The sport, in which you strap on a 30-foot kite and skim across the waves, is about to make its Olympic debut. Here’s where non-Olympians can give it a try.

Some adrenaline-thirsty travelers pursue fresh powder, and some seek the perfect surf break. Others strap themselves to a 30-foot kite and skim across the waves, looking for a chance to catch a little air.

“When I’m out on the water I feel like a kid again,” said Jennine Cohen, 43, the founder of Wild Blue Retreats, which leads wellness-focused kiteboarding trips around the world.

Kiteboarding, also called kitesurfing, typically relies on an oblong-shaped board, which riders stand on like a snowboard. An arc-shaped kite attaches to the waist, while a hand-held bar allows riders to direct the kite.

In August, kiteboarding will make its Olympic debut in Marseille, France, reflecting its skyrocketing popularity. In the past decade, according to the International Kiteboarding Organization, which offers a beginner course through its affiliated schools, the number of new kiteboarders certified to ride independently more than doubled, to 50,000 in 2023 from 23,000 in 2014.

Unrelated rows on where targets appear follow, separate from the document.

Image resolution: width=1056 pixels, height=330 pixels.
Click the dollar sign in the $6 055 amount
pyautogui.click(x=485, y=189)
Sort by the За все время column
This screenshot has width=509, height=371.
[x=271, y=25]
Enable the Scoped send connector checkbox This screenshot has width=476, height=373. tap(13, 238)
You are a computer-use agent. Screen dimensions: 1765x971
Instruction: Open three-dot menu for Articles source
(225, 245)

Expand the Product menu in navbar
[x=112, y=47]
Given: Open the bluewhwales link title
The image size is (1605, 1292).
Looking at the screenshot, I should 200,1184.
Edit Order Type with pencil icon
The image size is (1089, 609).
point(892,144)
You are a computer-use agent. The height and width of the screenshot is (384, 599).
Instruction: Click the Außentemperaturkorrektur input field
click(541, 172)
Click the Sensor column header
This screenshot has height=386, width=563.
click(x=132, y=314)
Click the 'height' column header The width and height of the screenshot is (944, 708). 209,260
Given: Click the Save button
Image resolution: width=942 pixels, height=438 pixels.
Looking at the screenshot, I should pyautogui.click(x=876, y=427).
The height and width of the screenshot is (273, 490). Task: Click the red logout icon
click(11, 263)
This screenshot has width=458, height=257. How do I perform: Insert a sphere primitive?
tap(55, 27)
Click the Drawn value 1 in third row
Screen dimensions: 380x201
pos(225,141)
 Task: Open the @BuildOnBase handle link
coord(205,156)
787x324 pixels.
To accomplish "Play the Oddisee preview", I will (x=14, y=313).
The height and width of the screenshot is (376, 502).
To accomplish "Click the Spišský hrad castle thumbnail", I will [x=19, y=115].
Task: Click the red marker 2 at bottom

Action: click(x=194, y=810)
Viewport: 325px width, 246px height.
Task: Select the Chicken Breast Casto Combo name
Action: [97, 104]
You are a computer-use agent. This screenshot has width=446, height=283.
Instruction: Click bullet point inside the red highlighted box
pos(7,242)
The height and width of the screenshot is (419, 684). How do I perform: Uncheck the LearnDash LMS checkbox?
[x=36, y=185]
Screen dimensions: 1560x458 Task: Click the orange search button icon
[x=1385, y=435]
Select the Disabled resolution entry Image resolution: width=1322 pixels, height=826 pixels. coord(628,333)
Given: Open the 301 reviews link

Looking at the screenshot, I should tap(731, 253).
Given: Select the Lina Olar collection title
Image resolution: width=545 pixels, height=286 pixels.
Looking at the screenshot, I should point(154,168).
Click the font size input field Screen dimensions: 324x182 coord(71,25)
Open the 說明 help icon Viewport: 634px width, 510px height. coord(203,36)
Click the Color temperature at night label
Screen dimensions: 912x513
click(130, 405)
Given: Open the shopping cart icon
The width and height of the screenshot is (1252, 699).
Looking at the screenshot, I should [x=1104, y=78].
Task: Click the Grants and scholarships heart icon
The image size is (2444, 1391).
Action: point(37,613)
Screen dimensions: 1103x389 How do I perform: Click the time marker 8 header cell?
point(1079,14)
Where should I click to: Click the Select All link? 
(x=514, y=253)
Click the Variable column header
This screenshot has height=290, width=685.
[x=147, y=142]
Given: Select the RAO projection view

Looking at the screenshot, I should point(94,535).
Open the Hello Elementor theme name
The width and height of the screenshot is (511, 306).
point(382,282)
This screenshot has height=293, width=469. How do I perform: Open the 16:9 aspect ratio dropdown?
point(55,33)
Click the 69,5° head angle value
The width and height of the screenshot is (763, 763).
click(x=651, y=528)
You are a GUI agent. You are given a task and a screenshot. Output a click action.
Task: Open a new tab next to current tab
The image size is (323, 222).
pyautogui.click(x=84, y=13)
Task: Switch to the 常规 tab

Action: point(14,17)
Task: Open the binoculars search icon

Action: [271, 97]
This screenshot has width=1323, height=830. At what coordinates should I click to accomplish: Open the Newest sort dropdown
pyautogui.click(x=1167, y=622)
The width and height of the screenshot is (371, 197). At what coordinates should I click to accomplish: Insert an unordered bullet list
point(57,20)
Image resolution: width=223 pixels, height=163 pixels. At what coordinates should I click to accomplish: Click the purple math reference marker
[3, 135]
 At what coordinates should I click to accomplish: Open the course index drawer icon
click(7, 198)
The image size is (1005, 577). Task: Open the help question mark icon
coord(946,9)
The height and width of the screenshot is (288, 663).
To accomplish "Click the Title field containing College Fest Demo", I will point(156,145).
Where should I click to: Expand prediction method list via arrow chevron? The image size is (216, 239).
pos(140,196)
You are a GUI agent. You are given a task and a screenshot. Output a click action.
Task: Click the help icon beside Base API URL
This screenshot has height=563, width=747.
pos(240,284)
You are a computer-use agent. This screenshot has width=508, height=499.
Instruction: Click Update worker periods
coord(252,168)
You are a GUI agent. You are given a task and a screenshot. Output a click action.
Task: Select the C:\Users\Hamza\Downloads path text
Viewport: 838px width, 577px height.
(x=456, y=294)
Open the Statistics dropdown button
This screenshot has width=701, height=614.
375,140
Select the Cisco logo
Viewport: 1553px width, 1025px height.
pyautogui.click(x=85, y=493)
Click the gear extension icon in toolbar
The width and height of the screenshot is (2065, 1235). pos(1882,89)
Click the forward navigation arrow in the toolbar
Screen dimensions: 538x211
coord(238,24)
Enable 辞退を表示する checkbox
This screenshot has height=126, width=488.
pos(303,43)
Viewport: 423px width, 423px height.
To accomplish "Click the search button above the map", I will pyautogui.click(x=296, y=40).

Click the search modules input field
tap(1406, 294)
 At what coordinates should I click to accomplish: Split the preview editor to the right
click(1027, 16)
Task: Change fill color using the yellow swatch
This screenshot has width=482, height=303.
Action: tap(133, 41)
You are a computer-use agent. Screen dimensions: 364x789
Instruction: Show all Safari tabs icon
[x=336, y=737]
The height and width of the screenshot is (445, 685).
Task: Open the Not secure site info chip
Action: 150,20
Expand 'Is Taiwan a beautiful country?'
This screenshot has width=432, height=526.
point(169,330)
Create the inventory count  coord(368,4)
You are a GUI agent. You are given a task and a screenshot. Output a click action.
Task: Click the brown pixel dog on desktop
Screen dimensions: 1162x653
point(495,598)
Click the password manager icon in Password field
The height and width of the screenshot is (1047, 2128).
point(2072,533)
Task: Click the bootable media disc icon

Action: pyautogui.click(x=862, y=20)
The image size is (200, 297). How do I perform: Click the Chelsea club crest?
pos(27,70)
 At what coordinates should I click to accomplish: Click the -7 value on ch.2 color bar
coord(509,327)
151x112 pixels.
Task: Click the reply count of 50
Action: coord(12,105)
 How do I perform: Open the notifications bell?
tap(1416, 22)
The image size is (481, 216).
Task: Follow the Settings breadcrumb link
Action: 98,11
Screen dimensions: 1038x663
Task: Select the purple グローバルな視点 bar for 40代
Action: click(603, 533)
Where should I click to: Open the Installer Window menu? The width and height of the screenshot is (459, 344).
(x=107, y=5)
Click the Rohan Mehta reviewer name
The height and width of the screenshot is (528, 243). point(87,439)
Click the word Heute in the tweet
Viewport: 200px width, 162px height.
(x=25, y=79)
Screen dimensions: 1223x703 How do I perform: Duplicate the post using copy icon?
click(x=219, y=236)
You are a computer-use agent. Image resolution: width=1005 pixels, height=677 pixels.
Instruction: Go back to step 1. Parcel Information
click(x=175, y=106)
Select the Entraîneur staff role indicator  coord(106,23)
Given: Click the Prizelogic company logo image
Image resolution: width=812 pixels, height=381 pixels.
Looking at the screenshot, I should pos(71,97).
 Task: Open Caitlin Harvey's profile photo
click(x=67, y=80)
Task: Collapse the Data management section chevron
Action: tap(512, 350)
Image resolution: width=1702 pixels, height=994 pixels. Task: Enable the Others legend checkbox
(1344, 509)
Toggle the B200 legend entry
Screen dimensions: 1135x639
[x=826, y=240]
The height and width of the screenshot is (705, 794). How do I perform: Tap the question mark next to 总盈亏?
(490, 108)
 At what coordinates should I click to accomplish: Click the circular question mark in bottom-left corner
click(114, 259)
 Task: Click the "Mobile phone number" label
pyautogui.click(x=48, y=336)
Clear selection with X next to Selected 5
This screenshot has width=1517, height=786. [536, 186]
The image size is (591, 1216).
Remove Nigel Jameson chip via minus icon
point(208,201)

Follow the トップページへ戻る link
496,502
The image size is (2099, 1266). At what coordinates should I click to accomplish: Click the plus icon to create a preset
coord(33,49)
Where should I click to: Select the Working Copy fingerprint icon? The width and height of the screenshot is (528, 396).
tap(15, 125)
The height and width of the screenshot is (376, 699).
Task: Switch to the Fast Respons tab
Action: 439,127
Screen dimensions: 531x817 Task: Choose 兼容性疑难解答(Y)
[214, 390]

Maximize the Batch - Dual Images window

The rapid speeds and sometimes soaring jumps may give people the feeling that kiteboarding is dangerous, but when you learn from a certified instructor, it is generally safe as long as you know how to swim, said Frederic Béné, 57, a co-founder of the I.K.O., which represents more than 700,000 kiteboarders, 5,000 certified instructors and 350 affiliated centers in more than 60 countries.

To learn the basics, Ms. Cohen recommends blocking out at least five days for lessons and choosing a destination with consistent side-onshore wind (blowing toward land rather than out to sea), flat water, experienced instructors, and accessibility to launch spots with a sandy bottom and minimal waves and crowds.